Explore the mechanisms of materials
Sony has developed electronics products and devices through R&D on a wide variety of materials. We are currently focusing on technology that provides new functions by taking advantage of our nanometer-scale design capabilities in research on new materials. An example is graphene, a currently popular nanocarbon material. Utilizing the remarkable properties unique to graphene, we are exploring the possibilities of new devices which have never existed in the world before. By accumulating technologies such as materials synthesis, microstructure formation, device fabrication and nanometer-scale material design, as well as putting them to use in devices, we are creating the future.
Sony conducts research and development on various functional materials/ devices and products, utilizing material analysis technology and reliability analysis technology with a scientific approach. We are also developing the advanced analysis techniques required for the research and development. Furthermore, we are developing simulation technologies from the atomic/ molecular level, from first principles calculations to macro-level simulations such as stress, fluid, and wave optics. These simulation technologies enable understanding and prediction of various phenomena on a multiscale basis.
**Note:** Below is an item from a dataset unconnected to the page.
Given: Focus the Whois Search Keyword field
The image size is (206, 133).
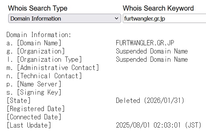Looking at the screenshot, I should (x=164, y=19).
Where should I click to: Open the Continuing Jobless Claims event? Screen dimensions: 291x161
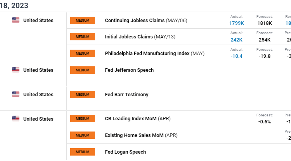135,20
Through these activities, we are blazing trails worldwide with our products.
Materials Informatics changes materials development methodology dramatically by combining mathematical/information sciences such as AI (artificial intelligence) and machine learning, and searches for new and alternative materials efficiently. Sony regards materials informatics as an essential tool in materials and device R&D, and is searching for new functional materials using advanced mathematical techniques.
Semiconductor lasers are expected to be applied in a wide range of fields, such as displays, optical communications, sensing, laser processing and medical applications. We are developing lasers with wavelengths from ultraviolet, visible light to infrared, and output power from the mW to the W level. Vertical-Cavity Surface-Emitting Laser (VCSEL), which are suitable for miniaturization and reducing power consumption, are under development not only in the infrared range, but also in the visible range. Our high power nitride-based edge-emitting lasers and VCSELs with originally-designed structures have showed world-class performance, garnering significant attention and earning strong recognition at domestic and overseas academic conferences. Our next target is to widen the wavelength and output power range in order to pursue more applications.